Giving her thoughts about being a rider of an orphan train, Sister Bieganek said, “I was very devastated that I never knew my background. Then, in 1969, there was the first reunion of the Foundling Orphanage. I wrote ahead, asking for any information about myself. I was able to get my birth certificate, my Baptismal Certificate and my indenture papers. I can tell you, I felt that, at the time, my life was just beginning. Such a relief it was to see my father’s and mother’s names.”

Sister Bieganek also discovered that her father had been a seaman from New York, that her mother was born in Norway, that her parents had one other child, and that her father passed away shortly before she was born. “My mother had taken me to the orphanage when I was three weeks old,” added the nun. “She had written the reason as ‘her inability to care for the child.’ Perhaps, after my father died, she didn’t think she could care for two children, I don’t know—maybe she went back to Norway. No, I’ve never tried to find where my sibling might be.”

Other states also have orphan train reunions. However, according to Sister Bieganek, Minnesota and Nebraska have had the most. Wisconsin, she added, is currently planning on holding its first reunion.

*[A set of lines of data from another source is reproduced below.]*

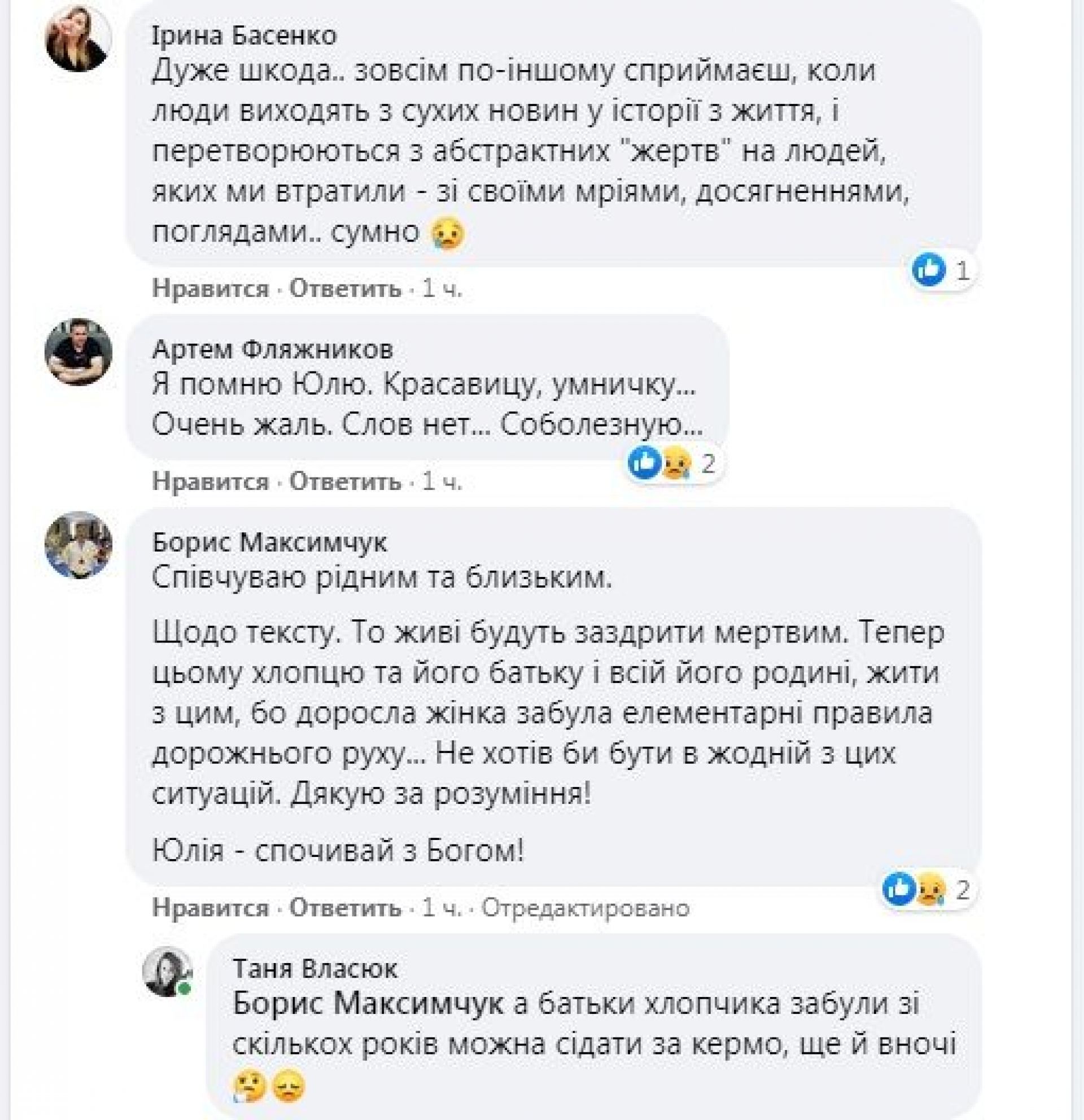Open Артем Фляжников's profile name link
This screenshot has width=1084, height=1120.
273,348
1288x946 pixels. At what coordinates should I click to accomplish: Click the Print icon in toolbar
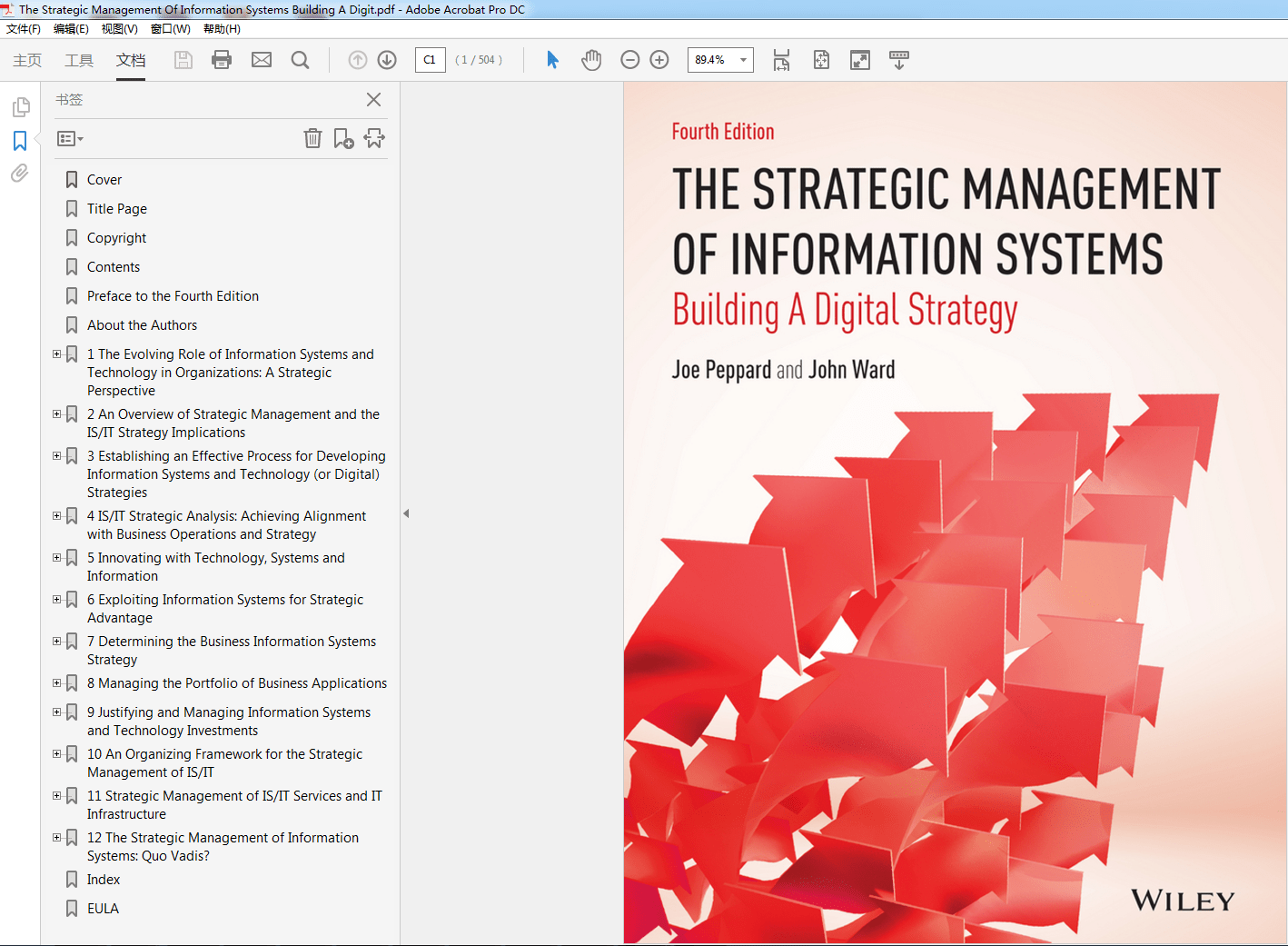coord(221,60)
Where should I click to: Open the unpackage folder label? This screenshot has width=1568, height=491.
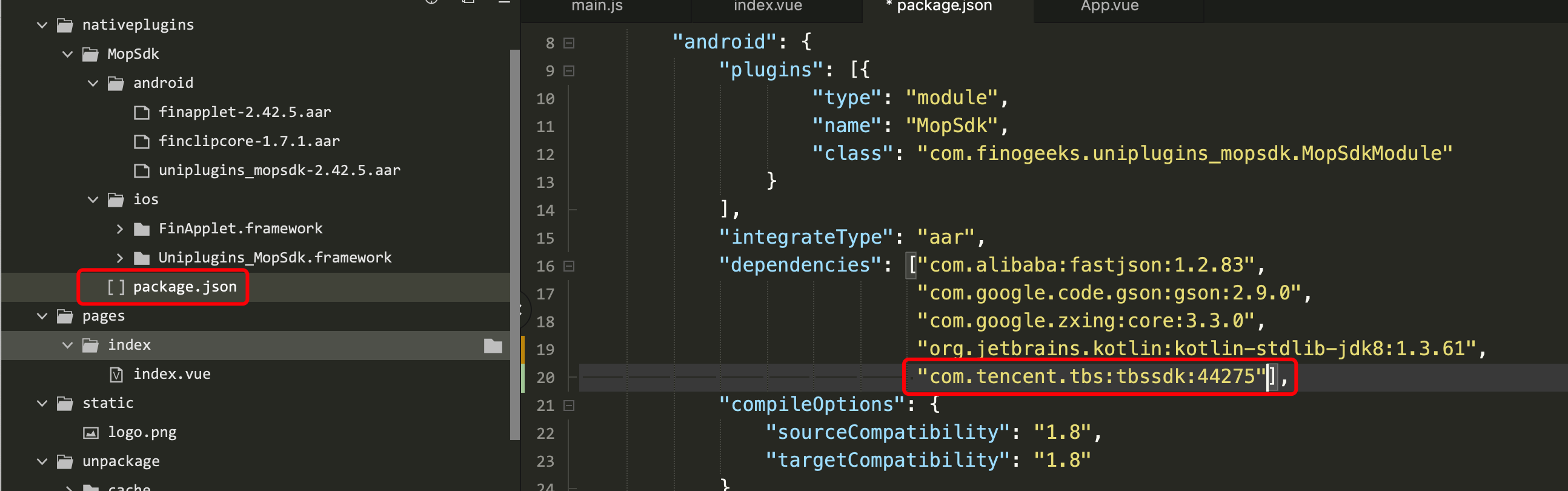[121, 461]
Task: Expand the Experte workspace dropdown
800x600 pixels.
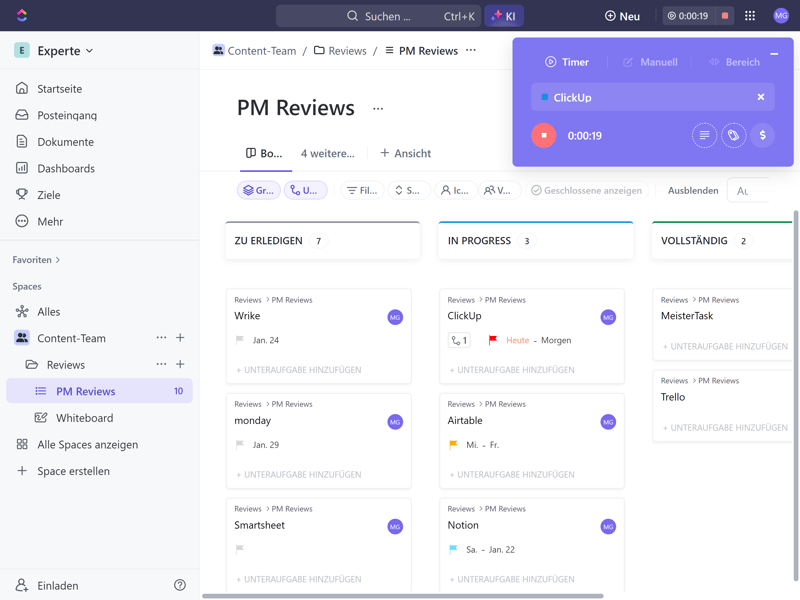Action: [65, 50]
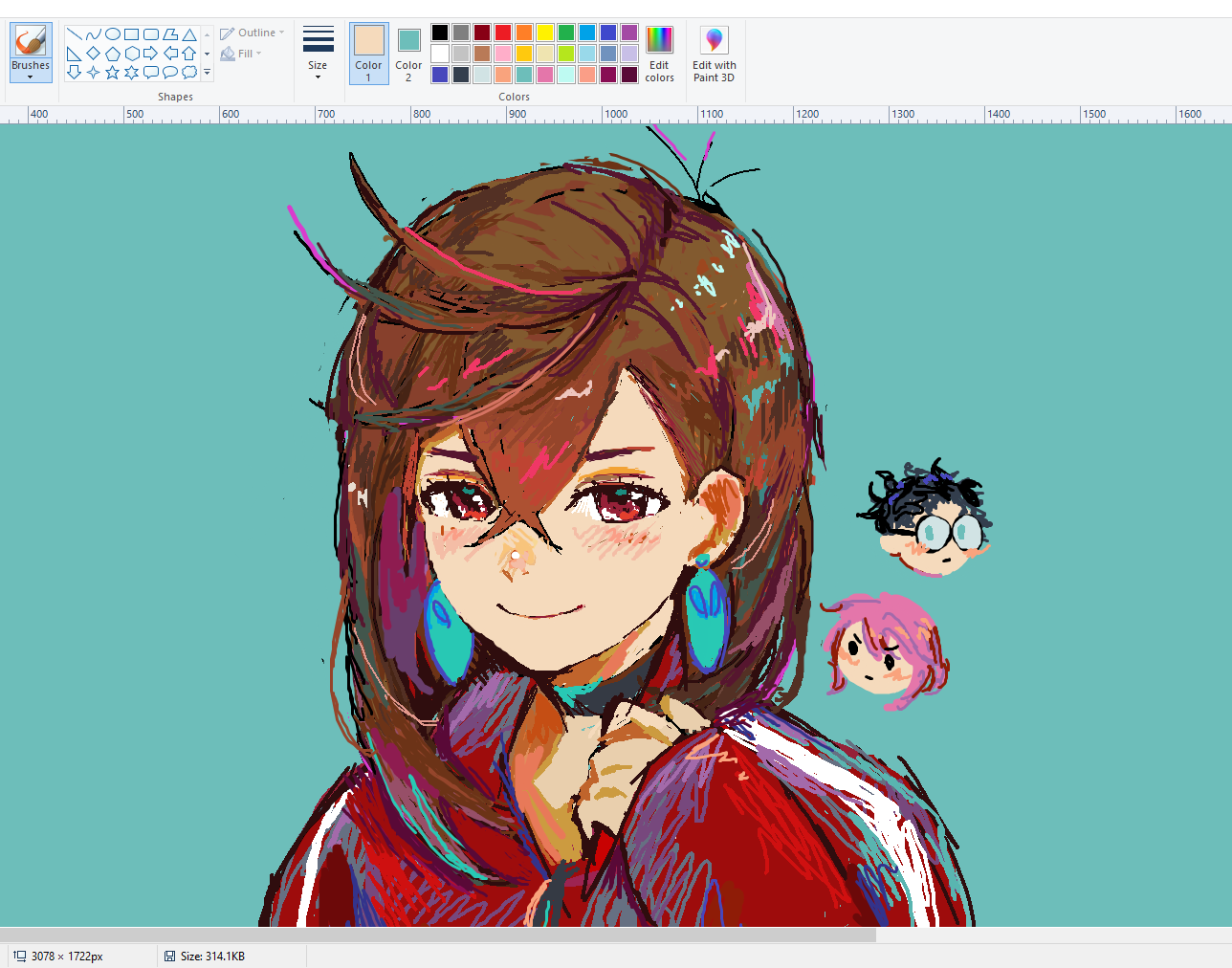1232x968 pixels.
Task: Choose the rounded rectangle shape
Action: 150,34
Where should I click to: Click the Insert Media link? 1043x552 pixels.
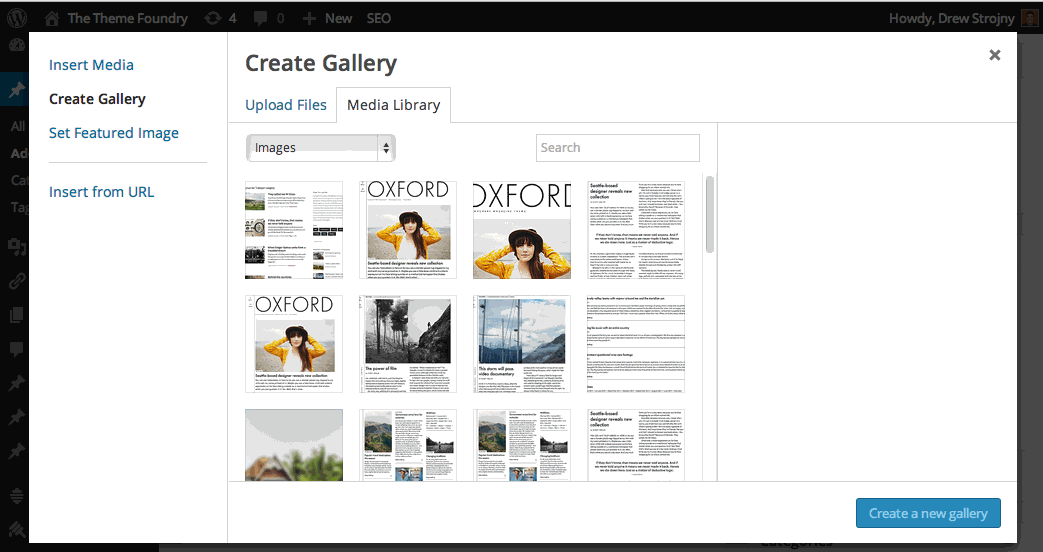click(x=91, y=65)
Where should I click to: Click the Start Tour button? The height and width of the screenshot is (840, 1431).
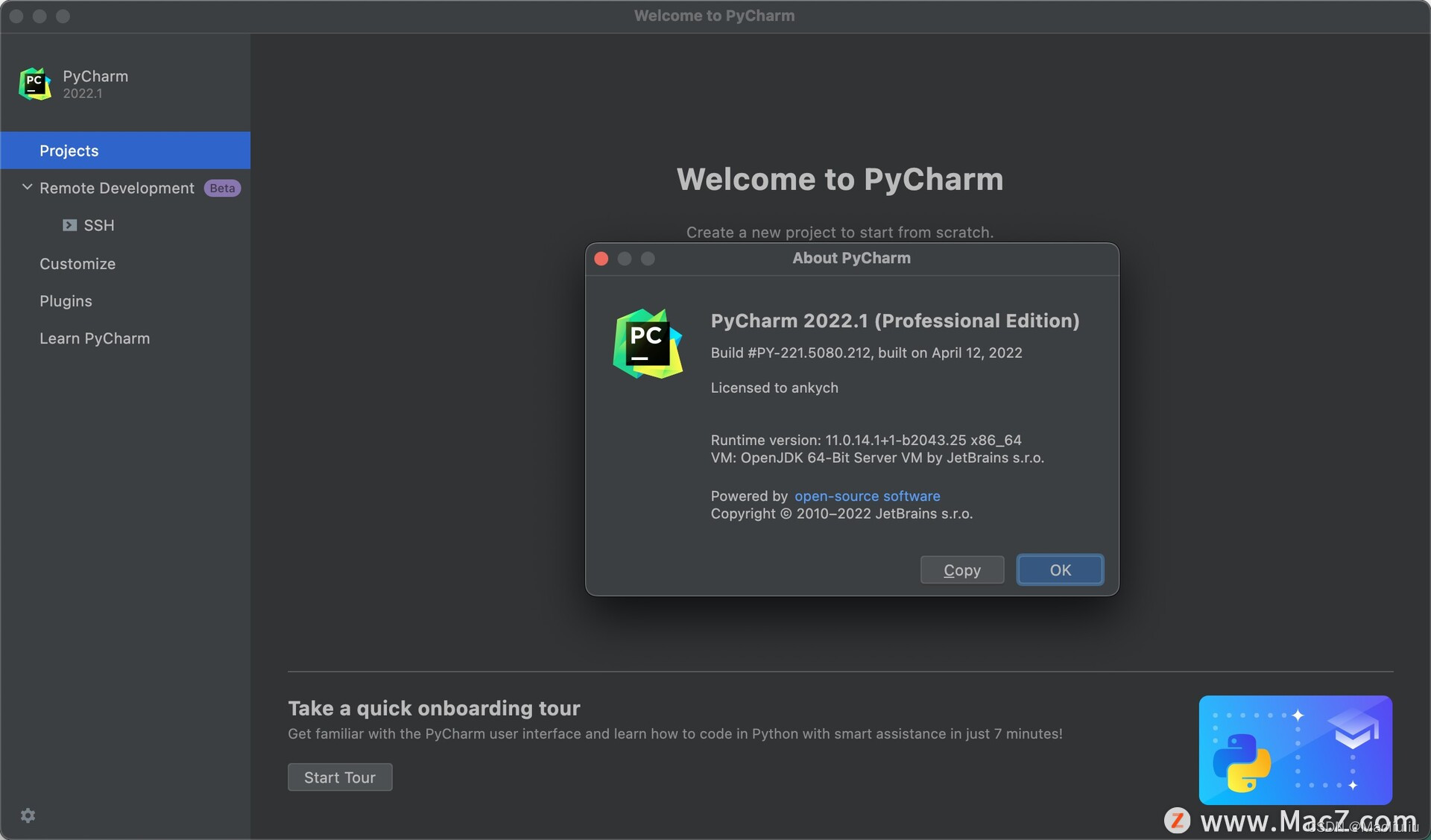pos(340,777)
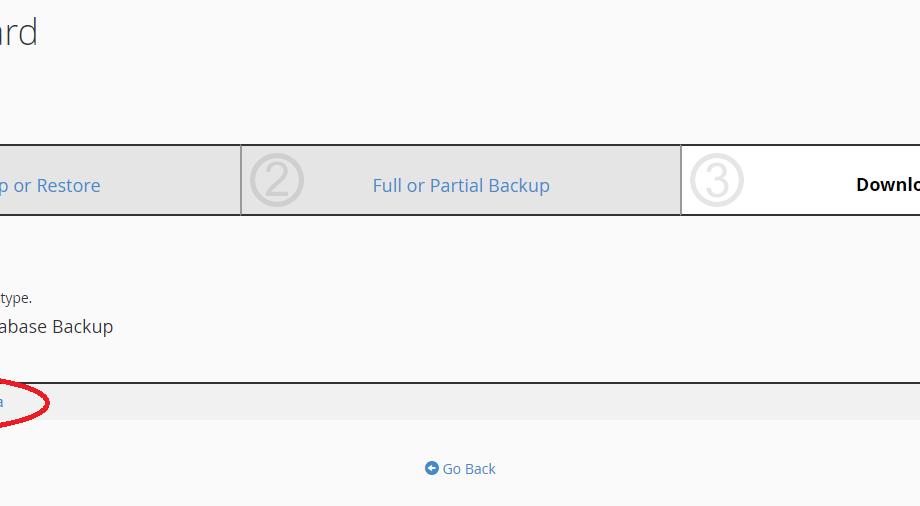Click the red oval annotation edge
Viewport: 920px width, 506px height.
click(47, 403)
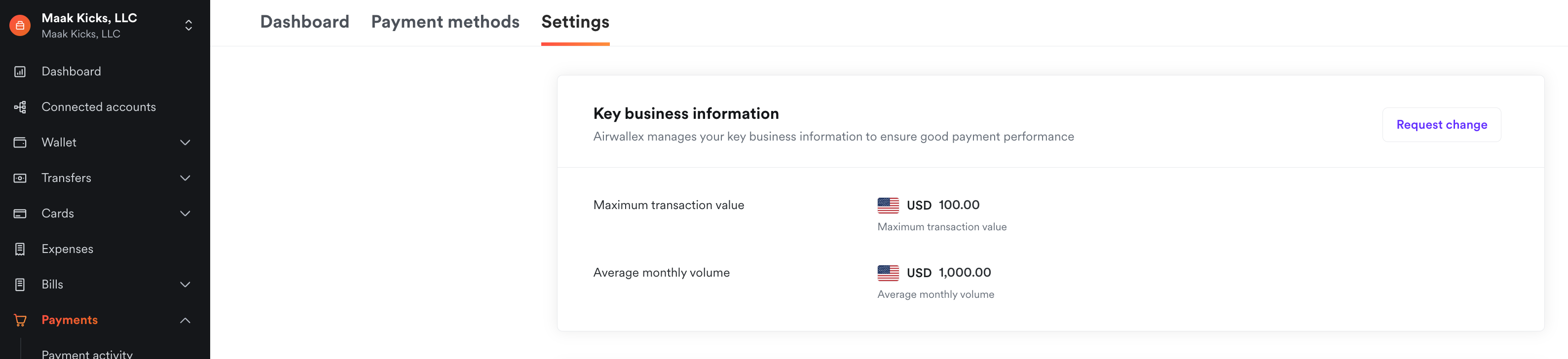The width and height of the screenshot is (1568, 359).
Task: Click the Wallet icon in sidebar
Action: 20,143
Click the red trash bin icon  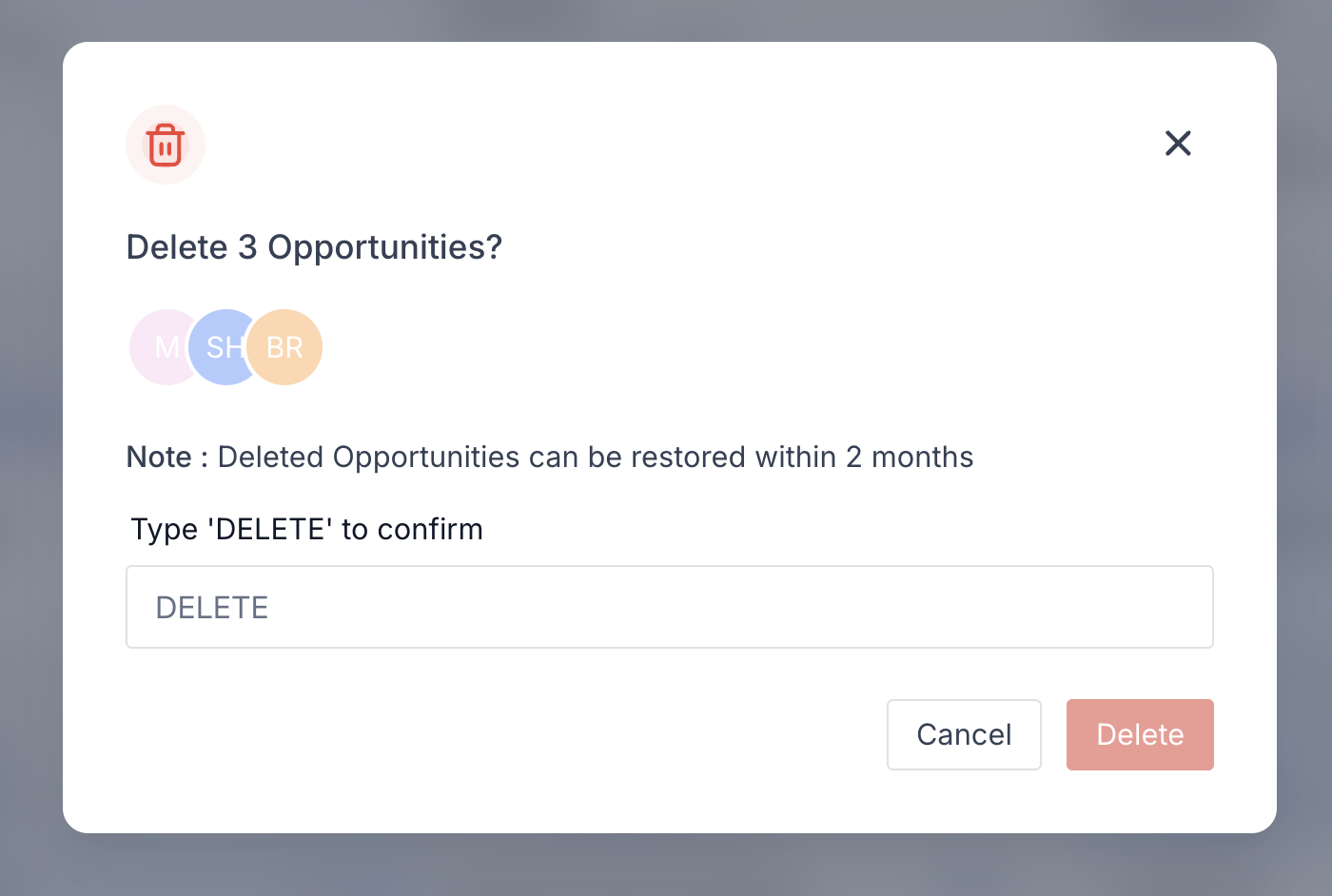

And now, there is a national organization for the orphans and their families. Called the Orphan Train Heritage Society of America, Inc., it was started in 1986 by Mary Ellen Johnson of Springdale, AR.

“No, I’m not an orphan—or even a relative of an orphan,” she related as she addressed those attending the recent local meeting. “I’m just someone who is interested in this fascinating story.”

Since starting the society, Johnson has helped hundreds of the orphan train riders find their roots. She has also started a museum in Springdale of memorabilia from the orphans and articles from different states that tell about their arrivals. And, she has written a booklet called “The Never Ending Search,” which gives helpful information to those riders of the orphan trains, as well as their descendants, on how they might get data about their family history.

“Many of the orphans did very well,” concluded Wendinger. “Some became doctors and mayors. Two even became governors of their states—Alaska and North Dakota.”

Still, many of the orphans continue to be left with nagging thoughts—“Who am I? Where did I come from?”